Gott ist seine Menschlichkeit wichtiger als seine Göttlichkeit. Für mich sind die gerade erwähnten kleinen Beispiele ein Symbol dafür, dass es auch heute Menschen gibt, die der Menschlichkeit ein Gesicht geben – in aller Trostlosigkeit und Bedrängnis, in die Menschen einander hineinstoßen. Heute, an diesem Weihnachtsfest bleibt die Frage: Warum? Warum gönnen wir einander das Leben nicht und die Freiheit? Gott gönnt sie uns doch so sehr. Alles Wichtige bündelt sich in dem einen – vielen von uns bekannten – Sprichwort: „Machs wie Gott, werde Mensch“.
Musik: Instrumental
Fürbitten:
Kind Gottes,
wir wollen mit dir neu aufwachsen.
Kind Gottes,
wir wollen mit dir und mit allen Kindern
behutsam umgehen.
Kind Gottes,
wir werden dich nicht
in Armut
und auch nicht
in unserem Reichtum verkommen lassen.
Kind Gottes,
wir werden
Zeit für dich haben,
dass du unsere Sprache lernst,
und wir werden von dir lernen
das Wort
das ganz neue Wort:
Frieden.
Kind Gottes,
wir werden von heute ab sehen lernen,
dass jeder Mensch der Schönste ist,
weil jeder Mensch
auf einmalige Weise
Gottes Spiegel ist.
Kind Gottes,
wir werden von dir lernen
auf Stroh glücklich zu sein
und mit dem Herzen zu singen:
Gott, schenke uns eine neue Lebendigkeit. Lass uns wirklich Mensch werden. Wir bitten dich: Mache den Stall der Welt zu einem Menschenhaus, in der der Mensch dem Menschen Schwester, Bruder, Freundin und Freund ist.
Lass einen guten Stern über uns allen aufgehen. Mache uns untereinander geistesverwandt. Mache das Klima der Welt menschlich, so dass Jesus hier und in uns allen niemals abstirbt. Amen!
Musik: GL 753 Heiligste Nacht
Schlussgebet:
Gott, du bist als Licht in unsere Welt und in unser Leben gekommen. Du hast uns Hoffnung und die ewige Ahnung von heilem Leben ins Herz gelegt. Lass uns nun dein Licht in das Leben anderer Menschen tragen, damit für alle Weihnachten werden kann. So bitten wir…
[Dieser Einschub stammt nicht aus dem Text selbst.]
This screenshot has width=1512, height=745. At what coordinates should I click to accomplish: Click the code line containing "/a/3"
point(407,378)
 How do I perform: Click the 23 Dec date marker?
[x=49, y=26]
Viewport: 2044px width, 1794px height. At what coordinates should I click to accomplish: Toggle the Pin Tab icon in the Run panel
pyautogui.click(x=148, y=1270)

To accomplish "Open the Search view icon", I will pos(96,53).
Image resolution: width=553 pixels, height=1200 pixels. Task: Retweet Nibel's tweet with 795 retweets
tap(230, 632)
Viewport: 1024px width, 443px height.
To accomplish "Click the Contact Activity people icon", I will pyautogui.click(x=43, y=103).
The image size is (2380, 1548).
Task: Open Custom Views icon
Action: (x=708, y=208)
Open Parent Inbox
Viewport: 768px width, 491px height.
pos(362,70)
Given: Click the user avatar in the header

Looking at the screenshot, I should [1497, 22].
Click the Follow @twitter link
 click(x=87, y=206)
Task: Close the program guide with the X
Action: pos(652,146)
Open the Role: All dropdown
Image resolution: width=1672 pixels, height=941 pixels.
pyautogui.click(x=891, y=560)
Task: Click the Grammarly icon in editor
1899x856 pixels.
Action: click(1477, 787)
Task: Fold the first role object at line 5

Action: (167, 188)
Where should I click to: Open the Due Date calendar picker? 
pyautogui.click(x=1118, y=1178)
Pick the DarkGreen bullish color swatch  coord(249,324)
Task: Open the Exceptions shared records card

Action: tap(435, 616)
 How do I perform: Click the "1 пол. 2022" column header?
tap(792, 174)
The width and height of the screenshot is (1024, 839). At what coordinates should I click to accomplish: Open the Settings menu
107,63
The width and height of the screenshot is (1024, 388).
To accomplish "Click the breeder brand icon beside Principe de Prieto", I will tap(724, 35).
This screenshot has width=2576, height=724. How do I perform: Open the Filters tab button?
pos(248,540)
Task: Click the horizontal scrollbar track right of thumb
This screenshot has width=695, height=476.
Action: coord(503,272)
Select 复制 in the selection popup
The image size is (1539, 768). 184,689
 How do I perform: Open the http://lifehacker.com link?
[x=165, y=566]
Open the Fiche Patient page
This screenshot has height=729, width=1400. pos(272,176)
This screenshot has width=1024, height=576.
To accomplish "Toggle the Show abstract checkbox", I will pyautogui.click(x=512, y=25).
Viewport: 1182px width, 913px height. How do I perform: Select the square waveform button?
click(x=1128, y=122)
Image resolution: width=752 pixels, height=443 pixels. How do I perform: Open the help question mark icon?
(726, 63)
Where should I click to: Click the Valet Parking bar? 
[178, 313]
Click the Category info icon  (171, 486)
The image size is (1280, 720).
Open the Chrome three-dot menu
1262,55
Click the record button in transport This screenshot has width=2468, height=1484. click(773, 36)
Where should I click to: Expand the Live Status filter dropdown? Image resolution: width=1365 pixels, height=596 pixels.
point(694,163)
Musik: GL 249 Stille Nacht
Segen:
Gott lasse dich ein gesegnetes Weihnachtsfest erleben.
Gott schenke dir die nötige Ruhe, damit du dich auf
Weihnachten und die frohe Botschaft einlassen kannst.
Gott nehme dir Sorgen und Angst
und schenke dir neue Hoffnung.
Gott bereite dir den Raum, den du brauchst
und an dem du so sein kannst, wie du bist.
Gott schenke dir die Fähigkeit zum Staunen
über das Wunder der Geburt im Stall von Bethlehem.
Gott mache heil, was du zerbrochen hast
und führe dich zur Versöhnung.
Gott gebe dir Entschlossenheit, Phantasie und Mut,
damit du auch anderen Weihnachten bereiten kannst.
Gott bleibe bei dir mit dem Licht der Heiligen Nacht,
wenn dunkle Tage kommen.
Gott segne dich und schenke dir seinen Frieden.